In the first section of this chapter participants reflected how their attitude towards learning about difference and/or cultural safety was influenced by their experiences, personal views and the particular time period in which they were nursing students. Sally and Mary’s stories illustrated the tensions that arose from the introduction of frameworks aimed at providing the nurse with knowledge about cultural difference. They were caught between transcultural care, cultural communication and the push for students to learn specifically about Māori tikanga and health care practices. Polly and June brought their own values and beliefs to their nursing practice and teaching and cultural safety provided them with a way to explain these values. Patricia, Louise and Ruby were the recipients of cultural safety nursing education.
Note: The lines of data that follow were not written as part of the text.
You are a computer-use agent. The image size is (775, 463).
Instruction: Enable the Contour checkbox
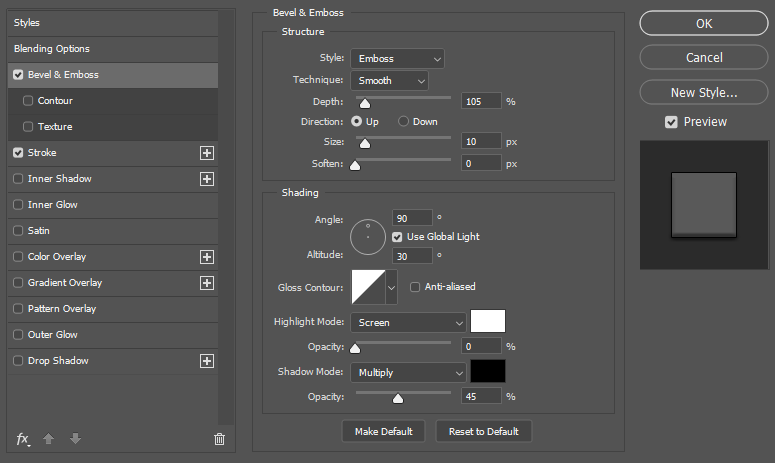28,101
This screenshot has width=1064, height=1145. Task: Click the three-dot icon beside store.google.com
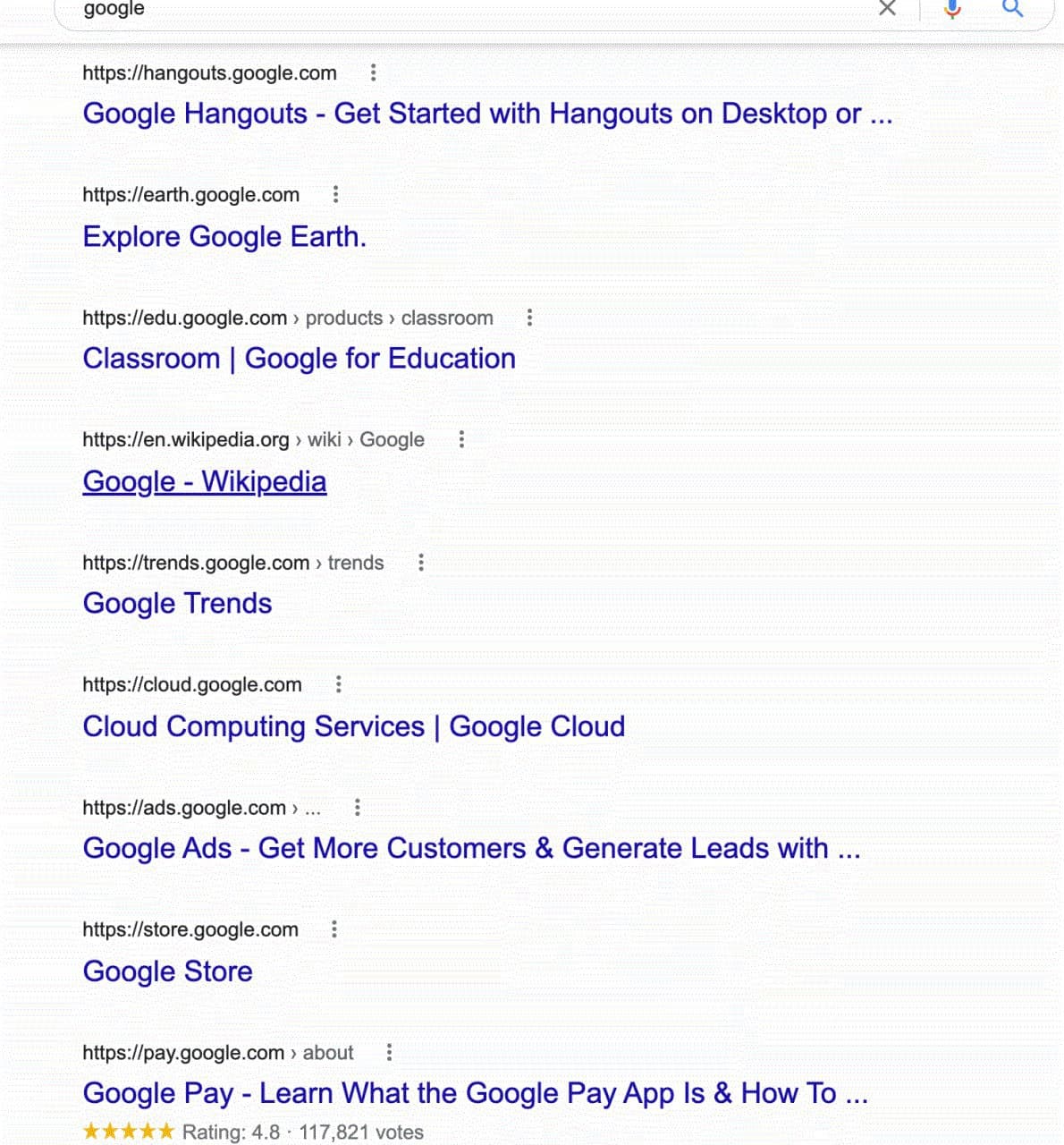tap(334, 929)
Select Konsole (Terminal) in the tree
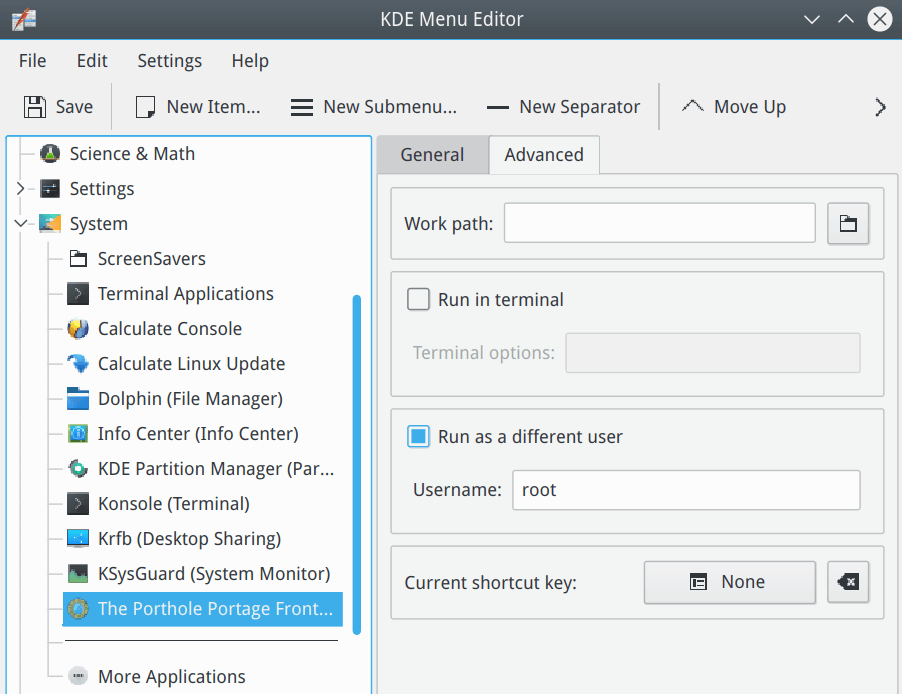This screenshot has height=694, width=902. coord(174,504)
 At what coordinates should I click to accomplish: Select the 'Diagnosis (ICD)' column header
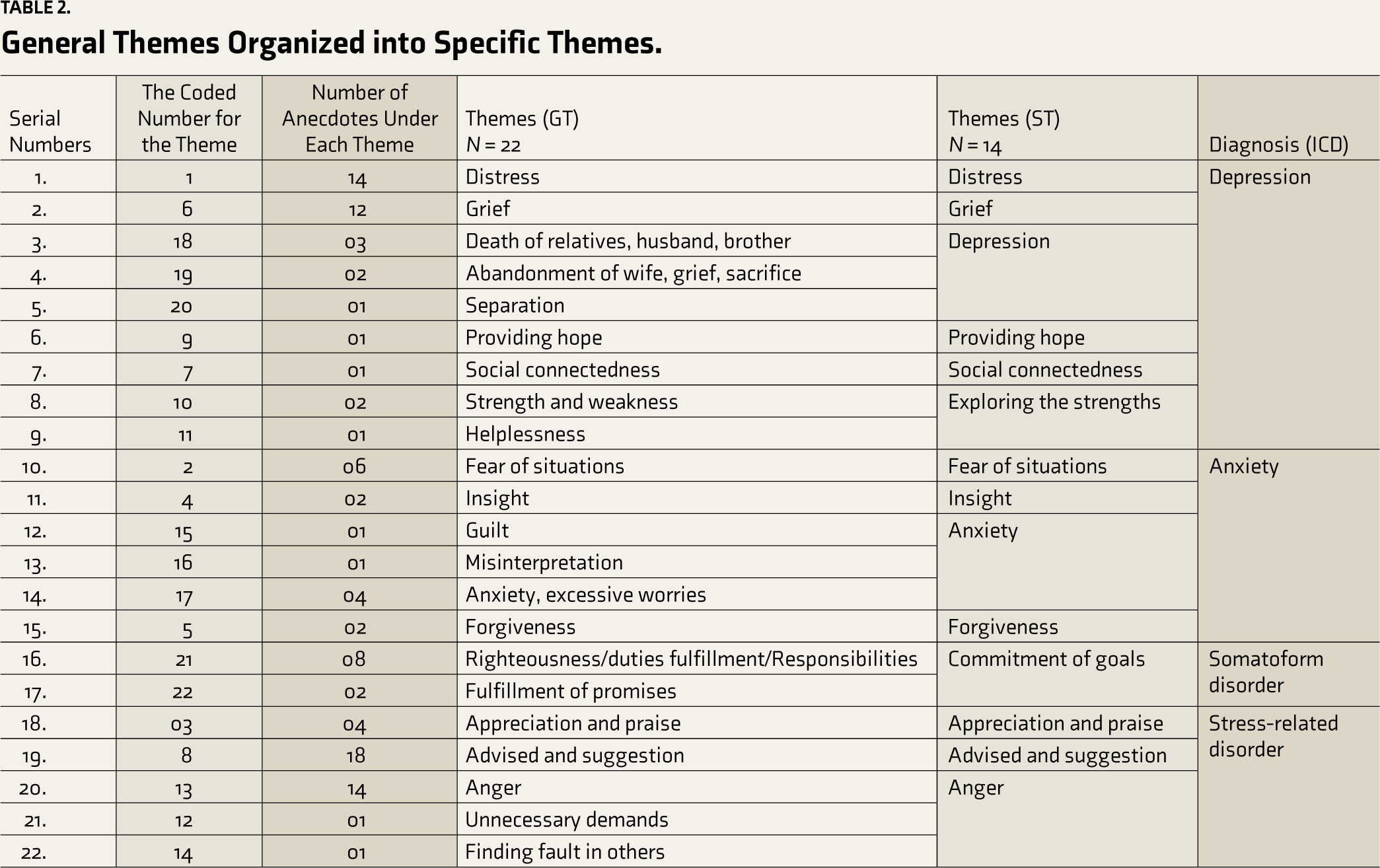1278,145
Their learning experience turned the focus of investigation onto the nurse but at the same time unleashed an overt expression of racism into nursing education for which enlightened students and well intentioned nursing tutors were unprepared and ill equipped. These intersections of the way culture has been addressed in Aotearoa New Zealand nursing over time have built on one another and continue to detract from a clear nursing-focused understanding of culturally safe nursing care. The next

section of this thesis examines stories relating to the meaning of culturally safe nursing which have embedded in them aspects of different understandings of culture in a nursing context.